If the units of the target coordinate and the current coordinate are different, a converstion was made so that slicing is made correctly, as long as the two units are comvertible; if the units are not convertible, it is just warned.
If you specify only “x”, “y”, and “t” coordinates for interpolation, the remaining coordinates “z” is simply retained. So the result will be 4 dimensional with coordinates named [“x”, “y”, “z”, “t”], but the lengths of “x”, “y”, and “t” dimensions are changed according to the specification. Note that the result could be 3-or-smaller dimensional – see below.
Suppose you have two 1D VArrays, xnew and ynew, having names “x” and “y”, respectively, and the lengths of xnew and the ynew are the same. Then, you can give an array of the two, [xnew, ynew], for coord0 as
gp_int = gp_org.interpolate( [xnew, ynew] )
(Here, gp_org represents a GPhys object, and the return value pointed by gp_int is also a GPhys.) In this case, the 1st dimension of the result (gp_int) will be sampled at the points [xnew,ynew], [xnew,ynew], [xnew,ynew], …, while the 2nd and the third dimensions are “z” and “t” (no interpolation). This way, the rank of the result will be reduced from that of self.
If you instead give xnew to coord0 and ynew to coord1 as
gp_int = gp_org.interpolate( xnew, ynew )
The result will be 4-dimensional with the first coordinate sampled at xnew, xnew, xnew,… and the second coordinate sampled at ynew, ynew, ynew,…

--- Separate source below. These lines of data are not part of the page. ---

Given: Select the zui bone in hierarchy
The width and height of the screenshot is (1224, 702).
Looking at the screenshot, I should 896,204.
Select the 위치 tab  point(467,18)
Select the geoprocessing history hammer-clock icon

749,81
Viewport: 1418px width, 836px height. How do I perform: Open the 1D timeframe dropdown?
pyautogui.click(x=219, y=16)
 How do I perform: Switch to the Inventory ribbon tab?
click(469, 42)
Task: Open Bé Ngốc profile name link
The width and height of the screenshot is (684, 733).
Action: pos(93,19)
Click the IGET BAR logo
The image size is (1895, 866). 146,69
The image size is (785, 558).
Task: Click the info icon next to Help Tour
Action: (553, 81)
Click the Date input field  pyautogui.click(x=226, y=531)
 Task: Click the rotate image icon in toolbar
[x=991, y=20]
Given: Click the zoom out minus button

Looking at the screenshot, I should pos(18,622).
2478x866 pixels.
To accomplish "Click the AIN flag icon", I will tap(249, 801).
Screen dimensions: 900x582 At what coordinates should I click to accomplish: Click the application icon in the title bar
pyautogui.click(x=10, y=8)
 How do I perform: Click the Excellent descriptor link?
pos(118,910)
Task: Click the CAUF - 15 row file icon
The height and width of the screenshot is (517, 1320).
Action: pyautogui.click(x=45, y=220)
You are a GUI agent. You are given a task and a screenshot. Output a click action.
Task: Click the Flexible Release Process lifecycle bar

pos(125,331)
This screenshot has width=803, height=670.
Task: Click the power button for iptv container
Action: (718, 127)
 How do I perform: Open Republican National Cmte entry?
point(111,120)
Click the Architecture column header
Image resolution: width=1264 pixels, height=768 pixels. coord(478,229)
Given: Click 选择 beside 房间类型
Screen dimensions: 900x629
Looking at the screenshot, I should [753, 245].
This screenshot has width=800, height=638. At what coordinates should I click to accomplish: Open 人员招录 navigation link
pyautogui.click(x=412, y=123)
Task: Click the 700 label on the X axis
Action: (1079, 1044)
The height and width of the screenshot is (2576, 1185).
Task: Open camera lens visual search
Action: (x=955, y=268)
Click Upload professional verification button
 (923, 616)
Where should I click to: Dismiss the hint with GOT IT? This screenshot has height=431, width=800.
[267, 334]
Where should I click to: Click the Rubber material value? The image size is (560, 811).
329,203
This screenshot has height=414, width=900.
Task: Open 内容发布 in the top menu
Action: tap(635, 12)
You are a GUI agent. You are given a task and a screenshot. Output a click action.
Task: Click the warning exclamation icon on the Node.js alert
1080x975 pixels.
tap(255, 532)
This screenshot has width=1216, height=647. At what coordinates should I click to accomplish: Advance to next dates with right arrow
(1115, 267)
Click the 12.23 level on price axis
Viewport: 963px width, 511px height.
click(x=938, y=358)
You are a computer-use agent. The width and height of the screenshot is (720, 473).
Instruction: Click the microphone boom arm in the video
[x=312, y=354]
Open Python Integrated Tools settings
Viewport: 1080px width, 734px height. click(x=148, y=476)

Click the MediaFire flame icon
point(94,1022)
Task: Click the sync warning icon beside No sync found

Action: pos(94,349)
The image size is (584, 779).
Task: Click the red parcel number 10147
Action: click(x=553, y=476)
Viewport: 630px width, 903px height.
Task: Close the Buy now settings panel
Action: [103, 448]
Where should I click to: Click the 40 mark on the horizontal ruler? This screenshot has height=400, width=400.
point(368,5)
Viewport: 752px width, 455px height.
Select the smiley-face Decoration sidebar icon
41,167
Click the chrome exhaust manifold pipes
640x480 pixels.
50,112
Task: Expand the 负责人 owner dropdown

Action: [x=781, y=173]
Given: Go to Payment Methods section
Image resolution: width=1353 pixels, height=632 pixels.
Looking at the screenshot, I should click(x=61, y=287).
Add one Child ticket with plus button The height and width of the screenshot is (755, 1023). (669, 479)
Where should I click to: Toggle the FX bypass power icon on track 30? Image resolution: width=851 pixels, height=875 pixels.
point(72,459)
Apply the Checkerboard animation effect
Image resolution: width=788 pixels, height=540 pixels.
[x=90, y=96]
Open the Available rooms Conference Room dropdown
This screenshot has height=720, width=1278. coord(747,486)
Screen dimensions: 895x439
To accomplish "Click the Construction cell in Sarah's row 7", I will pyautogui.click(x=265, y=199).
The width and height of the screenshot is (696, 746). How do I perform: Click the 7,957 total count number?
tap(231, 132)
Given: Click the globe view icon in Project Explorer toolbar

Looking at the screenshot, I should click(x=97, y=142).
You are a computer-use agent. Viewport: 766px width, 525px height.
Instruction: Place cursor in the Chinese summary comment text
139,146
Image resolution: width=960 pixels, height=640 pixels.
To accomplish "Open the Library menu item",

You can also cut regarding 2D coordinate variable as
gp_int = gp_org.interpolate( pnew, qnew )
gp_int = gp_org.interpolate( xnew, qnew )
gp_int = gp_org.interpolate( [pnew, qnew] )
gp_int = gp_org.interpolate( [xnew, qnew] )
In any case, the desitination VArrays such as xnew ynew pnew qnew must be one-dimensional.
Note that
gp_int = gp_org.interpolate( qnew )
fails (exception raised), since it is ambiguous. If you tempted to do so, perhaps what you want is covered by the following special form:
As a special form, you can specify a particular dimension like this:
gp_int = gp_org.interpolate( "x"=>pnew )
Here, interpolation along “x” is made, while other axes are retained. This is useful if pnew corresponds to a multi-D coordinate variable where there are two or more corresponding axes (otherwise, this special form is not needed.)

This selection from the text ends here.